Cheerleading became the vessel through which Adams met her peers; it became the one thing that tied her to the school, and the activity that brought about her most memorable experiences at East.
“The whole squad are my best friends––cheerleading memories will stay with me the most,” Adams said. “I couldn’t have had that at the other school at all.”
Fellow senior and Adams’ boyfriend Scott Watson believes that cheer made a lasting impact on her from the get-go.
“Instantly, when she got here, [cheer] helped her get involved and meet a lot of her peers and friends,” Watson said. “I think it’s been a very good and helpful part of her life.”
During mid-May her junior year, Adams found out that she had won a captain position for the varsity squad for her senior year, alongside senior Lauren Fischer. She checked the sheet posted on the coaches door and was surprised to find her name, not alongside the majority of her peers, but at the top of the list.
“I was just shocked,” Adams said. “I don’t think I’ve ever been happier in my life––it was just awesome.”
Adams spent the year coordinating dances and cheers and focusing the varsity squad’s attention on trying new things, such as stunting. She feels that her position as one of the squad’s captains was an apt one, because of her natural inclination for taking control.
“I’m really organized, and I like being in control and having a say in what’s being done and getting it done,” Adams said. “I think it was a really good spot for me.”
Watson agrees that the spot was right for her.
“She’s one of the most organized people I’ve ever met,” Watson said. “She’s always got lists of what needs to get done, and she never misses a deadline.”
In the fall, she will be attending the University of Southern California (USC), with her major set in public relations. She was accepted into the school through a program called QuestBridge, whose mission statement is to be a “non-profit program that links bright, motivated low-income students with educational and scholarship opportunities at some of the nation’s best colleges.” Her applications, which she sent to 17 different highly-ranked schools through the program, were sent free, and in being accepted to USC she received a substantial amount of financial aid to attend the school.
As integral to her high school experience as its been, Adams does not plan to continue cheerleading in the future. She feels the cheerleaders at USC are “amazing”––”so I don’t even want to try.” She also feels that the new experience will be too much for her to handle if she attempts to balance cheer tryouts with rushing and academics.

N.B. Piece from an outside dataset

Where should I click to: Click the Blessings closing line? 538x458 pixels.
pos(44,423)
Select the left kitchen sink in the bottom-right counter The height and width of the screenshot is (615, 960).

Adams plans to pursue a career in public relations, a part of the journalism and communications school at USC. She hopes to pursue public relations work for a large corporation in the future, while “working her way up in a company.”
“I think she’s going to be very successful, she’s got big career plans already,” Watson said. “I think she’ll do some good things.”
Though Adams is moving forward in her life, she will continue to hold Kansas City and Shawnee Mission East as places that have been important to her personal growth. Adams acknowledges that there have been “some bad things that have happened” to her in the past, such as her father’s death, but she feels that they have made her who she is as a person. She keeps a positive attitude.
“If my dad wouldn’t have died, we’d probably still live in Raytown,” Adams said. “I’m so glad I did, I’ve met so many good friends and had so many great experiences. I feel like I’d be a different person if I hadn’t come to East. I like who I am.”